こういった継続する形で文章を書くことは初めてなので、少し燃料を使い果たしたような感覚もあります。

 

それでも、とりあえずは『カラマーゾフの兄弟』を読み切るまでは、他の本を読みたくはないので、しばらくはそれに関したことを書いていくつもりです。

 

がんばろう。

『カラマーゾフの兄弟』を読む⑤

光文社版「カラマーゾフ」第2巻の終盤まで読み進めました。

 

第2巻は物語の中でもかなり難解な場面が多く登場しますが、それゆえに「カラマーゾフ」の真骨頂のような面も垣間見えたりするわけです。

 

具体的にはカラマーゾフ兄弟の次男であるイワンが頭の中で創作した「大審問官」の内容を三男のアレクセイに話す場面と、2巻終盤の、修道院の長老であるゾシマが亡くなる直前に語った、自分の生い立ちなどがあたります。

 

この辺はドストエフスキー特有の、神がかり的な世界が発展して、読者は誘われるか、またもや内容の変化についていけなくなるかの2つとなります。

 

おそらく初めてドストエフスキーに挑戦した人も、1巻まではなんとか読めるかもしれませんが、この辺りの冗長じみた語りによくわからなくなる人も多いのではないかと思います。

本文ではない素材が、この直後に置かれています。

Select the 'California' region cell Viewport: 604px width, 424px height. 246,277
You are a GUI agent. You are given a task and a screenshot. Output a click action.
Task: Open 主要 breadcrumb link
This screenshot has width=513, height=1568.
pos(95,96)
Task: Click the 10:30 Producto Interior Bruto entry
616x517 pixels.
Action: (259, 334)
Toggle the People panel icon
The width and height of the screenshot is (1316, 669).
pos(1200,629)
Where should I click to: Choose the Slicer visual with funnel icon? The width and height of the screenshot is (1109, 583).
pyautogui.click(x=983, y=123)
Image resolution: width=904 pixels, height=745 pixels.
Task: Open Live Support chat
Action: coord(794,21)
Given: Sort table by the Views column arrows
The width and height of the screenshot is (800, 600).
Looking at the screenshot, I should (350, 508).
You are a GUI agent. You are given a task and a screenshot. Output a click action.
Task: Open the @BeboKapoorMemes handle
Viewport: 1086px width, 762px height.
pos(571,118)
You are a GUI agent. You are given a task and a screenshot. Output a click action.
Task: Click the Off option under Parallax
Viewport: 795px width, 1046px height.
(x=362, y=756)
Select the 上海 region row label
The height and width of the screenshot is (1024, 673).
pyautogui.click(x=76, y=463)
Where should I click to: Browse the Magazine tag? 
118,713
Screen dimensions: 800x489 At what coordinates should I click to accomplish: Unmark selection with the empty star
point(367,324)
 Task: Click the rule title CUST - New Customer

基本的にドストエフスキーの物語のテーマは「神はいるのか」といったものになります。次男のイワンは博識であり、キリスト教が蔓延する社会の中でも自論を保ち続けるようなリアリストでもあります。

 

その彼が自問自答の中で作り上げた物語が「大審門官」であり、イワンの神の存在についての自身の答えが書かれていると考えても良さそうです。

 

そしてゾシマ長老は、三男アレクセイに長男ドミートリィを探し出すことを何度も命じます。

 

その理由は後の展開を見れば明らかになります。

 

今回の二人の長い話も、現段階ではこれからの物語の中では中盤にすぎませんし、この話がのちにどう生きるのか楽しみです。